Tuesday, January 12, 2016

Florida Death Penalty Unconstitutional

This morning, the United States Supreme Court, in an 8 - 1 decision, has ruled that Florida's system for sentencing persons to death is unconstitutional.  The system is set up to where the same jury who found the accused guilty, will participate in the "penalty phase" of the trial.  During the penalty phase, both the State and Defense will put on testimony and offer evidence in an effort to sway a jury into deciding to rule in favor of death or life in prison.  The problem the Court found was that regardless of the jury's decision, the ultimate decision power rested in the hands of the trial Judge. 

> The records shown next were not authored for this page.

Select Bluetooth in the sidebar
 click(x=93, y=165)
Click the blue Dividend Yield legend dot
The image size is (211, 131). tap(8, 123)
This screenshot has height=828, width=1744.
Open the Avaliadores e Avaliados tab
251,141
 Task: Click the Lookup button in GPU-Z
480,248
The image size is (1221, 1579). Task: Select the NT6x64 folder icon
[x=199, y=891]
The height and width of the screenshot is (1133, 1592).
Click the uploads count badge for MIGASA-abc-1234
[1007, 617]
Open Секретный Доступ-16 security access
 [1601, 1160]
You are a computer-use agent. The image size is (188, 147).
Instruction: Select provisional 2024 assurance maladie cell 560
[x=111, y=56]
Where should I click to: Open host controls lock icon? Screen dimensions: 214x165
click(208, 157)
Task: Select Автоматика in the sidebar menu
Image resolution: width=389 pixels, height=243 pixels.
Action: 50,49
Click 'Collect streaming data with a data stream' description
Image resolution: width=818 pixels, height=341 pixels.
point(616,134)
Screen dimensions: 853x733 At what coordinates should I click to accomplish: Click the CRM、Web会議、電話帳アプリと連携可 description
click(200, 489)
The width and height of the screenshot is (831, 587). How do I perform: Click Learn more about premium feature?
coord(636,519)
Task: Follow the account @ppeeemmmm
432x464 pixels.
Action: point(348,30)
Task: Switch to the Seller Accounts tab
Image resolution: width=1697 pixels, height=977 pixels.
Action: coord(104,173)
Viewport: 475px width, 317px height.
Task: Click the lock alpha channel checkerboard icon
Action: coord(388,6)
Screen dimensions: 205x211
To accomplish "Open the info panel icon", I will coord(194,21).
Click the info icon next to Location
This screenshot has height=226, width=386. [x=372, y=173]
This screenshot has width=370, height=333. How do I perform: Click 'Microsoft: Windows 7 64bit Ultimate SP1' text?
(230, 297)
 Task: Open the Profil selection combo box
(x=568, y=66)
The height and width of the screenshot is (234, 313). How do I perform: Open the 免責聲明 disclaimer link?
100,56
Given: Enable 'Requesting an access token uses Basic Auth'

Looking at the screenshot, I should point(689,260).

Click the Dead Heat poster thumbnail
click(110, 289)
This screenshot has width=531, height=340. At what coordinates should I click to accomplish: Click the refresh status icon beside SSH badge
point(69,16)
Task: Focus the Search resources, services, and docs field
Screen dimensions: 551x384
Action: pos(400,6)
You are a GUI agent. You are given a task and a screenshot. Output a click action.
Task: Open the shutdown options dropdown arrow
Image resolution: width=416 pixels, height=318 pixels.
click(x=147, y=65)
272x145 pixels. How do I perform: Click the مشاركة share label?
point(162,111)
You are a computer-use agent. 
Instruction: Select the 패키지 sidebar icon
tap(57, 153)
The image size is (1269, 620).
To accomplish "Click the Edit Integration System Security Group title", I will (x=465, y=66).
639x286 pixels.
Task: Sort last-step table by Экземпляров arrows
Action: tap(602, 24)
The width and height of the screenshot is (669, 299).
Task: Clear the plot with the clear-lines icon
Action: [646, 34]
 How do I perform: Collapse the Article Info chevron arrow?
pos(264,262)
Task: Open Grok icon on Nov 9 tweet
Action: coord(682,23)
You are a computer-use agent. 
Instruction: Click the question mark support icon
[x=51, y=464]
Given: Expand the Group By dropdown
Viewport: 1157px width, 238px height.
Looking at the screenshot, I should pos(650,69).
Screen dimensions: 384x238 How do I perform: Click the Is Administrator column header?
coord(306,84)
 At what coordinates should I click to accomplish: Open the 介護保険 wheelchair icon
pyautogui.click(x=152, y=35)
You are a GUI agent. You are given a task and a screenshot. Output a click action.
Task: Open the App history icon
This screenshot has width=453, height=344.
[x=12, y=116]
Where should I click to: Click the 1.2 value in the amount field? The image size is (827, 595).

Thursday, December 3, 2015

Double Jeopardy

Article I, § 9 of the Florida Constitution reads, “no person shall be twice put in jeopardy for the same offense.”  Similarly, the Fifth Amendment to the United States Constitution provides that “no person shall be subject for the same offence to be twice put in jeopardy of life or limb.”  But what happens when a jury returns a verdict finding a defendant guilty of two criminal offenses having the same elements, but one which carries a lesser sentence than the other?  As seen, neither the United States Constitution nor the Florida Constitution dictate which conviction should be vacated.

This issue was recently addressed by the Florida Supreme Court in State of Florida v. Tuttle, SC14-817 (Nov. 12, 2015).  In Tuttle, a jury returned a verdict finding the defendant guilty of attempted home invasion burglary and armed burglary.  Before the trial court entered the sentencing phase, the State of Florida advised the court of the double jeopardy issue and requested that the court dismiss the attempted home invasion count as it carried a lesser sentence.  The defendant objected and advised that the court was required to dismiss the count carrying the higher potential sentence. 

The Florida Supreme Court accepted review of this issue as there was conflict regarding this issue amongst the First, Fourth and Fifth District Courts of Appeal.  The Florida Legislature has codified the double jeopardy test that was annunciated in Blockburger v. United States, 284 U.S. 299 (1932) in Florida Statute § 775.021(4).  This section provides as follows:

(b) The intent of the Legislature is to convict and sentence for each criminal offense committed in the course of one criminal episode or transaction and not to allow the principle of lenity as set forth in subsection (1) to determine legislative intent. Exceptions to this rule of construction are:

1. Offenses which require identical elements of proof.

2. Offenses which are degrees of the same offense as provided by statute.

3. Offenses which are lesser offenses the statutory elements of which are subsumed by the greater offense.

The Florida Supreme Court held, “that when a defendant is found guilty for two offenses and adjudication of the defendant as guilty for both offenses would violate double jeopardy and section 775.021(4)(b)3., the lesser offense as defined by Pizzo v. State, 945 So.2d 1203 (Fla. 2006) should be vacated.”